Del Casino kicked off the lecture by defining "big data" — keyword "big" — as a massive collection of "bits and bytes" that moves at a high rate of speed through the internet and machines. Think about the 87,000-plus hours of video streamed on Netflix every minute. And thanks to the internet and cellphones, that data is being collected in real time and then quickly individualized, helping companies such as Amazon deliver up-to-the-minute suggestions on which book you should buy next.

This form of unstructured data is far different from the structured kind that scientists collect and store in databases to use for research, Del Casino said.

"That variety is actually producing opportunity, but also producing all kinds of challenges, I think, to us as humans," he added.

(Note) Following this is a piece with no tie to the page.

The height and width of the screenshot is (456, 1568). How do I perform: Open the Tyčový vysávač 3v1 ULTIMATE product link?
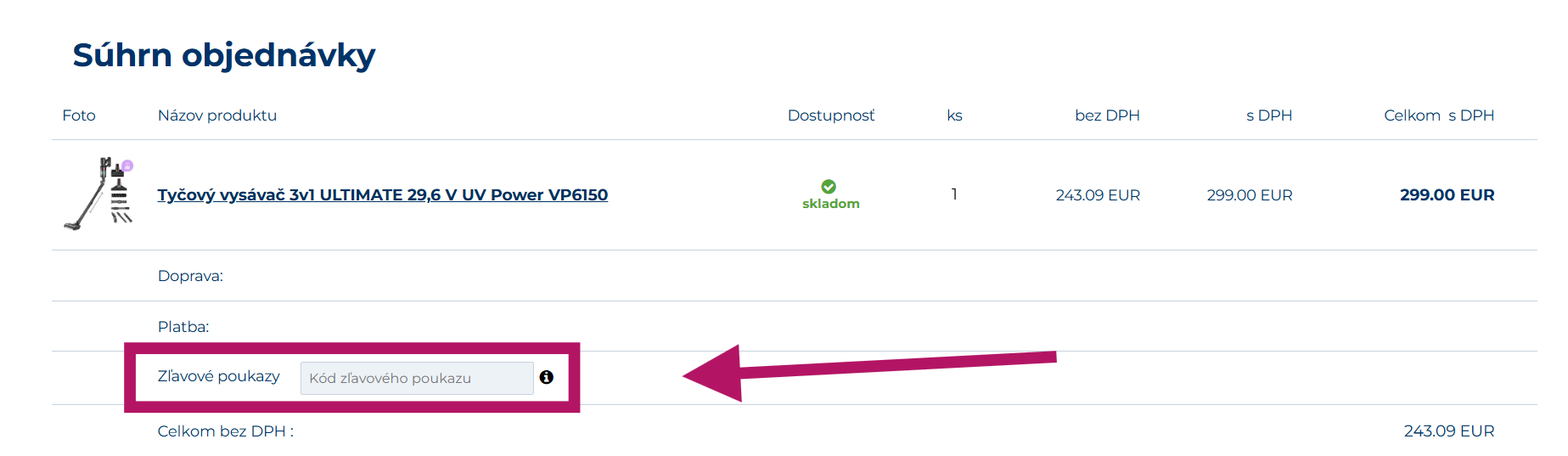(x=382, y=195)
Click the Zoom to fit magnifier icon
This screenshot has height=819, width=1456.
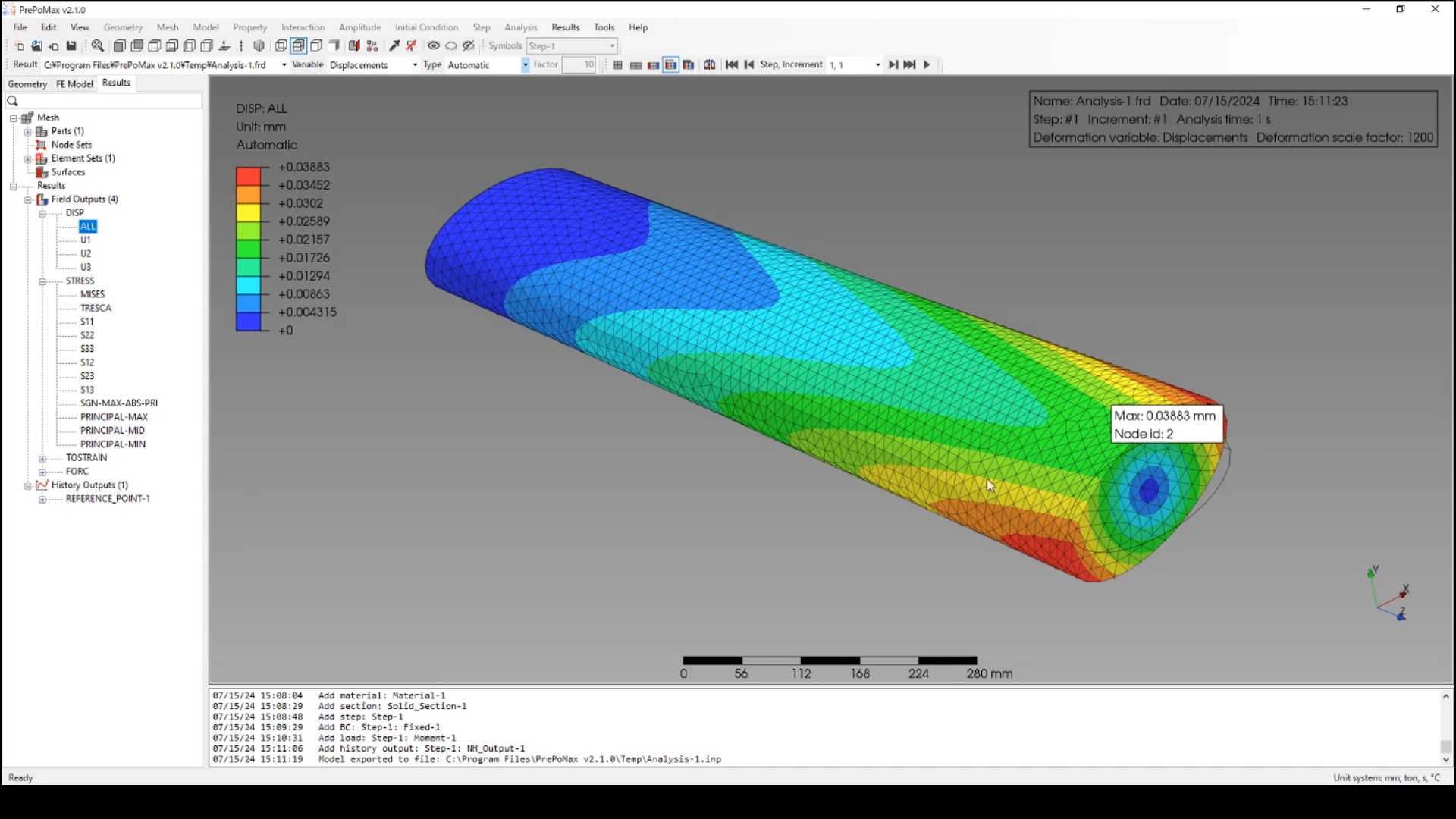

Chief among those challenges, Del Casino said, is big data's tendency to pollute the information environment. To illustrate this, Del Casino pointed to new facial-recognition software that can help create manufactured videos of people saying or doing things they didn't really say or do.

The final third of Del Casino's lecture explored the implications that big data has for higher education. Machine learning has increased personalization in higher education much in the same way it has for other industries, which has led to universities and colleges having to prove their value to society. As a result, public support and funding are declining, Del Casino said.

"We're in this kind of complex spiral where we're going to be put under pressure to produce this kind of personalized learning, but we're not necessarily going to have the funds to do it," he said.

Del Casino said data and machine learning can be leveraged to support education, creating things such as open educational resources that the UA and other institutions are using. These programs that use technology and machine learning to deliver education to people who might not otherwise have access could help solidify higher education's value to the public in the future, Del Casino said.

"There's really cool opportunities to leverage these technologies to do some of the things that aren't always easy at a distance," he said.

Del Casino said higher education as an industry should continue leveraging technology to create learning communities focused on improving literacy in a variety of areas, such as technology, data, creativity and inclusiveness. Organizing education around these literacy skills will prepare students for a variety of possible careers, as opposed to the current system that asks students to choose a major for a narrow career path within that discipline.

"We have to challenge the notion that one major leads to one career," he said. "If we organize around literacy skills, majors lead to all kinds of careers, and careers lead to all kinds of lifelong learning. We need to organize ourselves in reaction to this sort of world in order to really effect change and bring people back so they're continuing to move themselves along."